It was done with a lot of shameless but witty style and a quirky sense of dark humor that underlines the absurdity of the entire enterprise with many blood and gore scenes and an amusing performance from a newbie actress, Jessica Rothe, who plays the lead role of Tree who gets to prevent her own murder.
The sequel again features Rothe as Tree. It’s meant to squeeze additional bucks from gullible viewers, who certainly won’t be disappointed because the sequel not only retains all the things that worked in the first movie but added some new wacky stuff that, even if you didn’t get to see the original, you will still have fun watching the goofy Part 2 where they once again do the same thing over and over and over again to show that sequels can actually work well.
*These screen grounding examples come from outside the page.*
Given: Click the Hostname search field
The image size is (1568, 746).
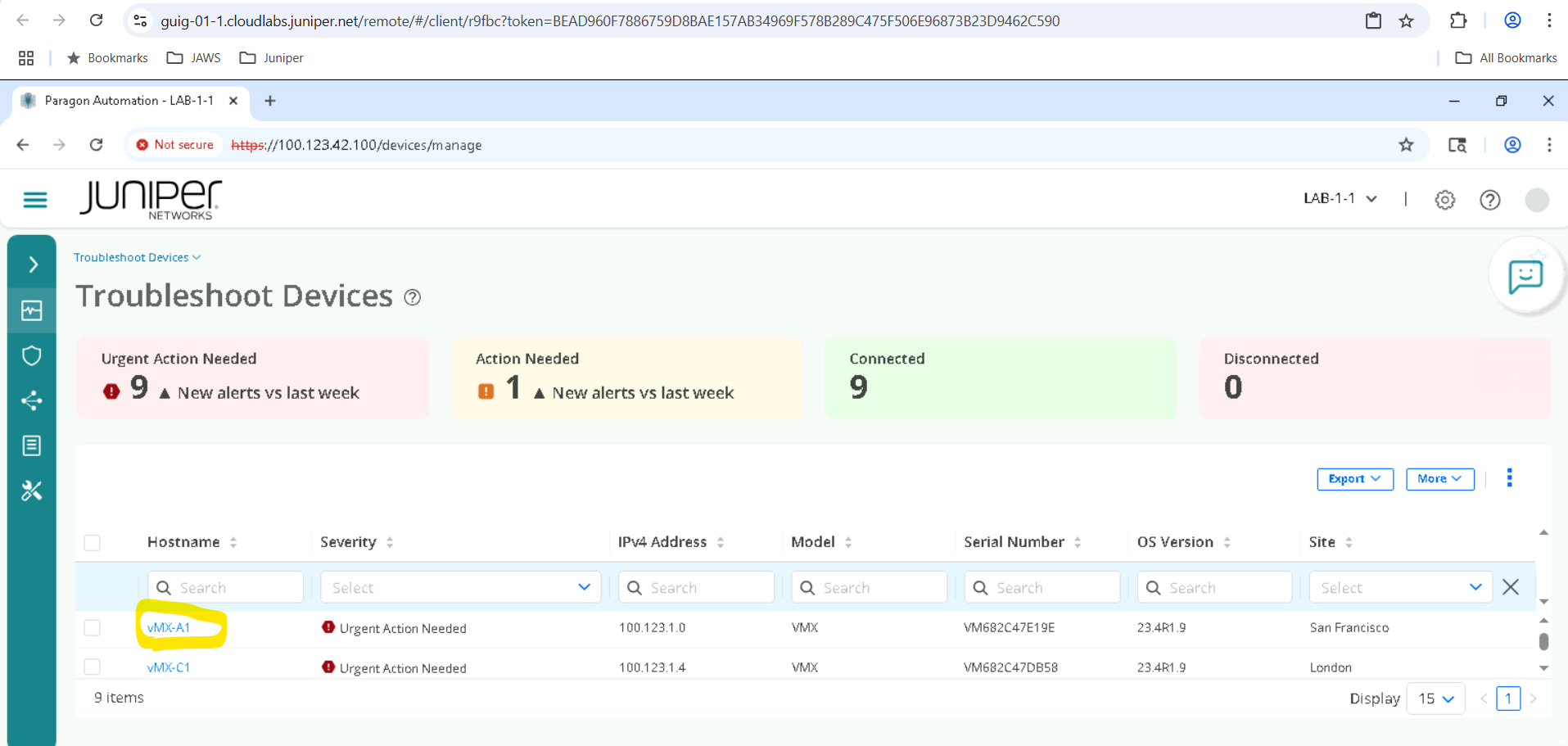Looking at the screenshot, I should [x=225, y=587].
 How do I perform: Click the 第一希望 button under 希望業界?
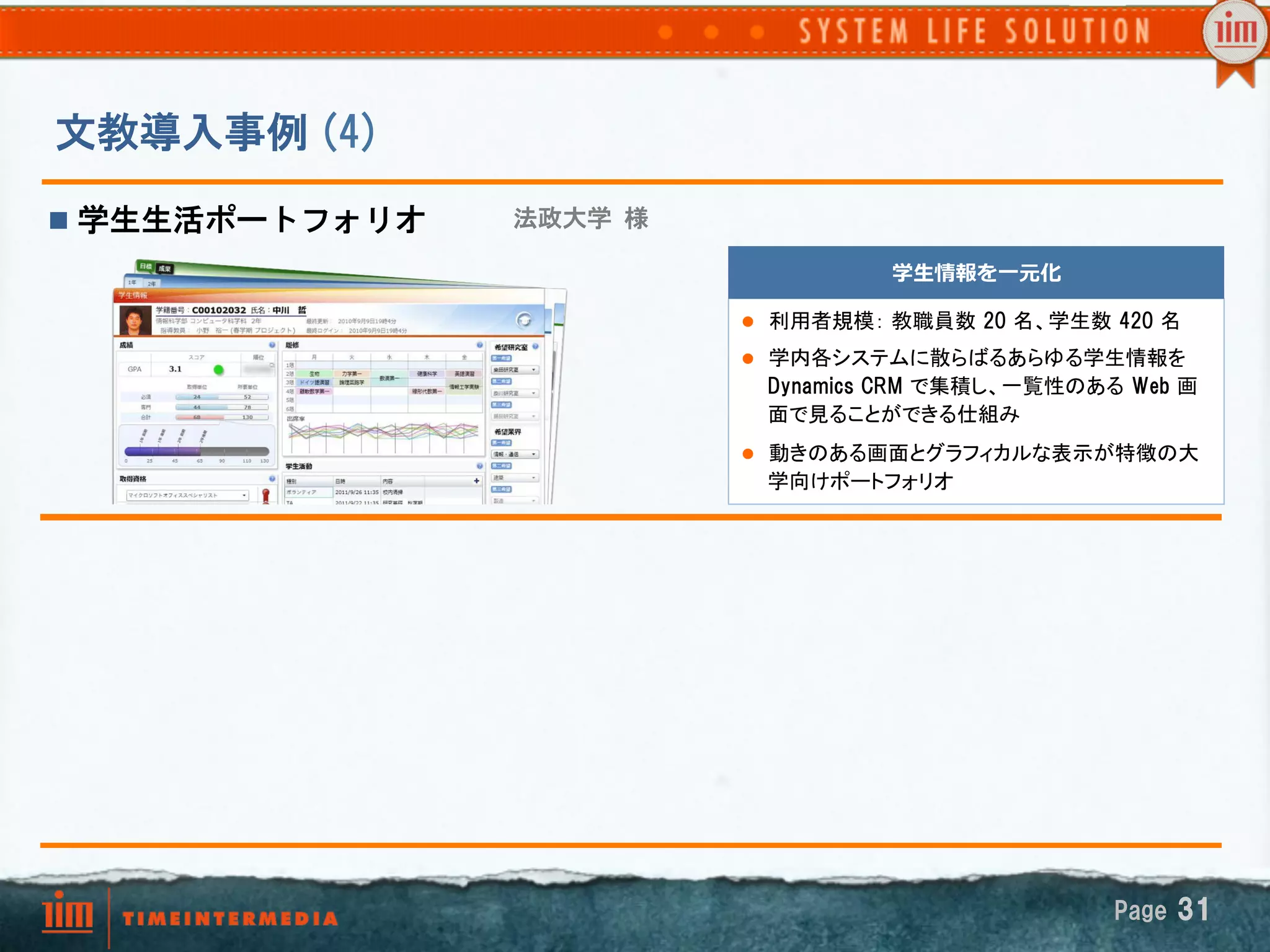pos(501,443)

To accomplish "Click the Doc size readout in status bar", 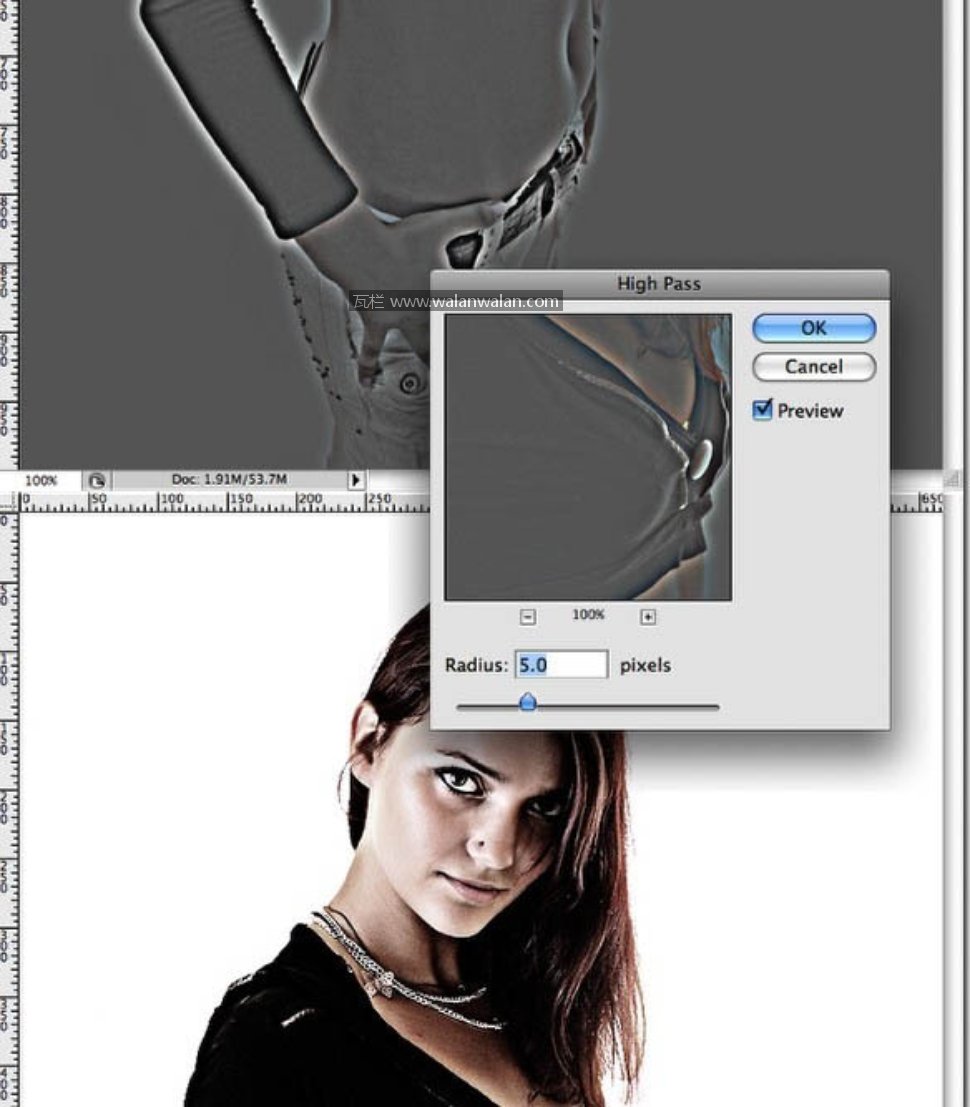I will pyautogui.click(x=229, y=480).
In the original, Tree finds herself waking up from a nightmare showing her being killed on her birthday on the bed of Carter (Israel Broussard). This happens repeatedly until she figures out a way of how to stop the serial killer who is hiding beneath a baby face mask.
The sequel is once again helmed by Christopher Landon, who also wrote the script this time, taking over from the writer of the original, Scott Lobdell. This time, the role of Carter’s roommate, Ryan (Asian actor Phi Vu), who gets to deliver only one line in the first movie, is expanded. He begins experiencing his own time loop where he has his own masked stalker and killer. This ends badly when his science project, a quantum reactor, is confiscated by their Dean, Bronson (Steve Zissis).
It will be revealed that Ryan’s invention was actually the one that caused Jessica’s deadly time loop in the first movie. Jessica is disappointed that her experience is actually just an accidental and not a special cosmic happening. Ryan then fires up his invention once again, thinking it will end his own time loop, but what happens is that it sends Jessica back into loop.
But things are now different in what can be a parallel universe. Carter is dating Jessica’s fellow sorority girl, the mean girl Danielle (Rachel Matthews). The killer in the first movie, Lori, is no longer trying to kill Jessica this time and her dead mother (Missy Yager) is shown to be still alive. This makes Jessica’s situation more complicated, with new problems thrown her way.
In one scene, when Ryan and his two dorky friends, Samas (Suraj Sharma) and Dre (Sarah Yarkin) try to program the machine to send Jessica back home, it becomes her responsibility to memorize failed algorithms so that they can try a new one each day. She also has to commit suicide in various ways each time and get to re-set the events that will help combat the killer. This is presented like a hilarious little montage, music video style.
The sci-fi elements involving parallel dimensions and quantum meddling are actually more like “Back to the Future” and this is actually acknowledged in the new film, giving it the chance to re-stage familiar situations with new ribtickling results, pushing the hilarity further and further as writer-director Landon (who wrote the “Paranormal Activity” movies) keeps on referencing other horror flicks and reversing things with wild imagination and brazen abandon. After a while, the film becomes more a sci-fi film than a horror film.
A good reason why the movie works is because of Jessica Rothe’s commitment to her role as Tree and all the lunacy in the film. She shows a fairly credible understanding of her character’s range of emotions and convincingly pulls them off, from showing scream queen vulnerability to brave physical comedy that make you root for her. If this sequel would be a hit like the first movie, you can bet there will be a Part 3.